I’ve been using KeyDB for a low-traffic site for about a year, IIRC. Since a week or two ago (can’t be exactly sure), the keydb servers have been failing. There’s nothing in the log output to show why, and they’re not hitting any memory limits or anything, according to the metrics I can see in the dashboard.
I’ve just executed fly vm status --app {my_app} {instance_id} and see this:
Instance
ID = e28bXXXX
Process =
Version = 1
Region = ams
Desired = run
Status = running
Health Checks = 2 total, 2 critical
Restarts = 1
Created = 12h34m ago
Recent Events
TIMESTAMP TYPE MESSAGE
2021-10-11T18:30:00Z Received Task received by client
2021-10-11T18:30:00Z Task Setup Building Task Directory
2021-10-11T18:30:08Z Started Task started by client
2021-10-12T05:20:40Z Restart Signaled User requested restart
2021-10-12T05:20:44Z Terminated Exit Code: 0
2021-10-12T05:20:44Z Restarting Task restarting in 0s
2021-10-12T05:20:49Z Started Task started by client
Checks
ID SERVICE STATE OUTPUT
27913efa8328a926c127fdb9XXXXXXXX tcp-6379 critical rpc error: code = Unknown desc = Post "http://unix/v1/exec": EOF
8d0f2f31129f763f17b124b7XXXXXXXX tcp-6379 critical rpc error: code = Unknown desc = Post "http://unix/v1/exec": EOF
I’ve tried recreating the cluster using the launcher, but the problem persists.
I’ve also tried creating a redis instance following the github example but that also seems to crash on connection by a client.
I don’t think I’m doing anything out of the ordinary.
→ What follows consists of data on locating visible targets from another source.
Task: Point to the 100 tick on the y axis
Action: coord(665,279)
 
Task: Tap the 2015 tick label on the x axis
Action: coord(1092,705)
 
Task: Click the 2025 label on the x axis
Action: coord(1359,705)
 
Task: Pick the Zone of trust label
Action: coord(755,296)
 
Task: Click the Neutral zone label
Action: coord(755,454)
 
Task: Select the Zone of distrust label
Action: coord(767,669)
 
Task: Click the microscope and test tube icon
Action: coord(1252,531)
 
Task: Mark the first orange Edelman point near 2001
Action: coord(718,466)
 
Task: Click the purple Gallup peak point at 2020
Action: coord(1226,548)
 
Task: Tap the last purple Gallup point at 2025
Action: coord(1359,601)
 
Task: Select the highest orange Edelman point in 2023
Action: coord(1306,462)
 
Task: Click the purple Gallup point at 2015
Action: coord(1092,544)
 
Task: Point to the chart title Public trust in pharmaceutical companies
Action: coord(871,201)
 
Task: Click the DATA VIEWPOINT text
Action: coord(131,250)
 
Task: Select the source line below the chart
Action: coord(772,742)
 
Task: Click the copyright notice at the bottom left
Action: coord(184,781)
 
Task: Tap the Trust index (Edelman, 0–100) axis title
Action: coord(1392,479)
If the cache (either redis or keydb) doesn’t crash on connection, then it crashes on the first command such as MEMORY STATS. I’ve tried different versions of redis clients to connect. Doesn’t help.
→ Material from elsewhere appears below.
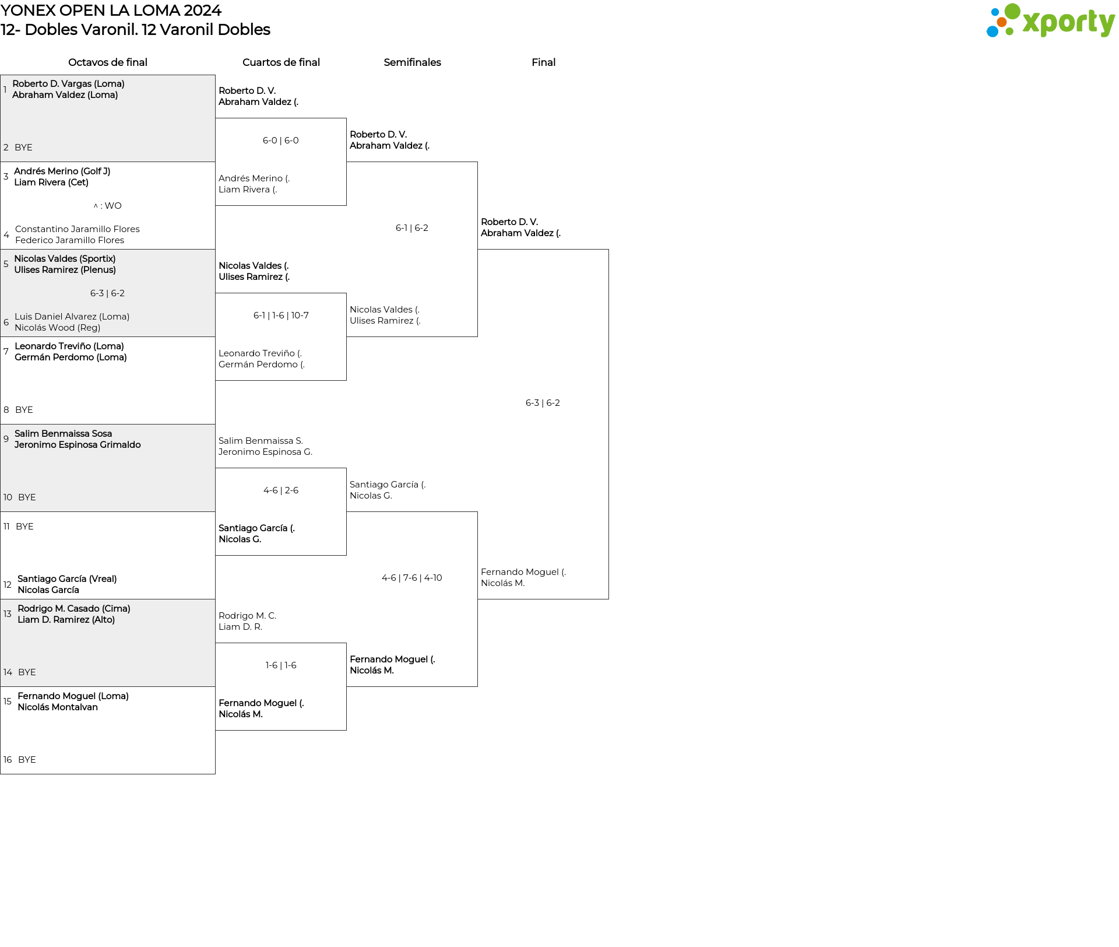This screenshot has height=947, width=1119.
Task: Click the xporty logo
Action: (1050, 21)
I need keydb (or redis) as an LRU cache to be persistent between app restarts/updates, so moving the cache to my app would be counter productive.
I’ve also tried following the newer redis cluster but no joy. It’s like the routing for .internal for my app isn’t working. I’m using lhr and ams regions, if that helps.
Ah, that would explain it! The launcher uses our old ‘script’ health checks. These will run scripts on the VM to check its health. We’ve deprecated this behavior. So the best way to get things working would be to use the updated Github example: GitHub - fly-apps/keydb: KeyDB server on Fly
You could grab this and change the values in fly.toml to match your app. The important part would be to make sure the volume names are the same. You can check those with fly volumes -a keydb-app-name.
We’d like to allow flyctl to run launchers like this for services that aren’t fully-formed like fly postgres. This would likely pull config from our up-to-date example repo instead of hiding the behavior behind a UI.
That said, we want to keep the UI and have it work in a similar way as flyctl. We’re working on an Elixir/Phoenix launcher now which will serve as a template for this. Stay tuned!
Sorry to say, this also hasn’t worked. Same as the redis issue: the .internal URL doesn’t seem to route successfully. The Redis client can’t connect, and the keydb server doesn’t show a client connection.
What Redis client are you using? Can you double check and make sure it (a) can connect to IPv6 and (b) will do an AAAA lookup on a hostname? These things didn’t work by default with libcluster or Ecto, it wouldn’t surprise me if a Redis client on Elixir has the same issue.
It would be worth posting an issue on the Redis repo to ask about IPv6 support. I would bet money (a small amount) that it requires a configuration option to work properly over IPv6.
Will do, though I did check docs/issues/ddg and couldn’t find a single mention of IPv6. I’ll also do some more testing locally against the public IPv6 of my working cache to confirm it is an issue with Redix.